**DATASET CONTENT**
========

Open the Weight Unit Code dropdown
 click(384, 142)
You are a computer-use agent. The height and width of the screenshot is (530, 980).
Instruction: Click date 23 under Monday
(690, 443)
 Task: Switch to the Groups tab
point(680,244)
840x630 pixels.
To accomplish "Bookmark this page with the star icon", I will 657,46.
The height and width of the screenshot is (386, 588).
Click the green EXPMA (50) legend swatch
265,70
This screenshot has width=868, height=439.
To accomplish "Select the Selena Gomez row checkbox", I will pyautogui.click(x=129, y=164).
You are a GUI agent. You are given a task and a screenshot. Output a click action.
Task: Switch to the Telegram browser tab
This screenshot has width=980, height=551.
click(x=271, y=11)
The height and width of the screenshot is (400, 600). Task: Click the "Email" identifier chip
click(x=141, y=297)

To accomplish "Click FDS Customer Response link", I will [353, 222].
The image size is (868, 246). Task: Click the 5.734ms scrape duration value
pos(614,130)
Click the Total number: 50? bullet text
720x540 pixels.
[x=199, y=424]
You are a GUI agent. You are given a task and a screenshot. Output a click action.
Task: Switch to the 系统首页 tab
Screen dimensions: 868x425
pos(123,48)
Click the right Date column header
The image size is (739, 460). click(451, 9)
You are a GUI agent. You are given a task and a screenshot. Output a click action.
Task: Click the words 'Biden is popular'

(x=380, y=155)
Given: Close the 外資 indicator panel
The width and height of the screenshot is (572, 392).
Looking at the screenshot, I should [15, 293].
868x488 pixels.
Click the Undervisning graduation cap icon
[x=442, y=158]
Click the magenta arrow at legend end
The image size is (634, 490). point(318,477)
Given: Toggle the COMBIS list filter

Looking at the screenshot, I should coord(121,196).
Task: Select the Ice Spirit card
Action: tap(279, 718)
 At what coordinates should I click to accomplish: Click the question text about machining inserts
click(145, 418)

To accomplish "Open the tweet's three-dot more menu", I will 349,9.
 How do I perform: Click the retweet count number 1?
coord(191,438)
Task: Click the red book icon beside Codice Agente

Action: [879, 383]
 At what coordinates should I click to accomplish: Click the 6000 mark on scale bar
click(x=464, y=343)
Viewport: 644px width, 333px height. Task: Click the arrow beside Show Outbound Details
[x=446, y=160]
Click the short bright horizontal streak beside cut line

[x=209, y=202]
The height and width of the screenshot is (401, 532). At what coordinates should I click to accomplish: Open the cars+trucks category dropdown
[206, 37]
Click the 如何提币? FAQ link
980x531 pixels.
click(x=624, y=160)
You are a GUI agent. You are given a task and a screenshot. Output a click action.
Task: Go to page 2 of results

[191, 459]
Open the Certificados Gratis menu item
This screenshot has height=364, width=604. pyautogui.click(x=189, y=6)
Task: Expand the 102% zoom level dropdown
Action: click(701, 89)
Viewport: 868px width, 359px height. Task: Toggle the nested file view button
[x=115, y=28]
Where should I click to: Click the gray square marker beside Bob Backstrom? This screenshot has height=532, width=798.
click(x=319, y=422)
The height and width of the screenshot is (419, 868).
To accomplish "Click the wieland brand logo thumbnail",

========

Gather every line of the material above that contains the word "Toggle", copying each line in full.

**COMPLETE RESPONSE**
Given: Toggle the COMBIS list filter
Viewport: 868px width, 359px height. Task: Toggle the nested file view button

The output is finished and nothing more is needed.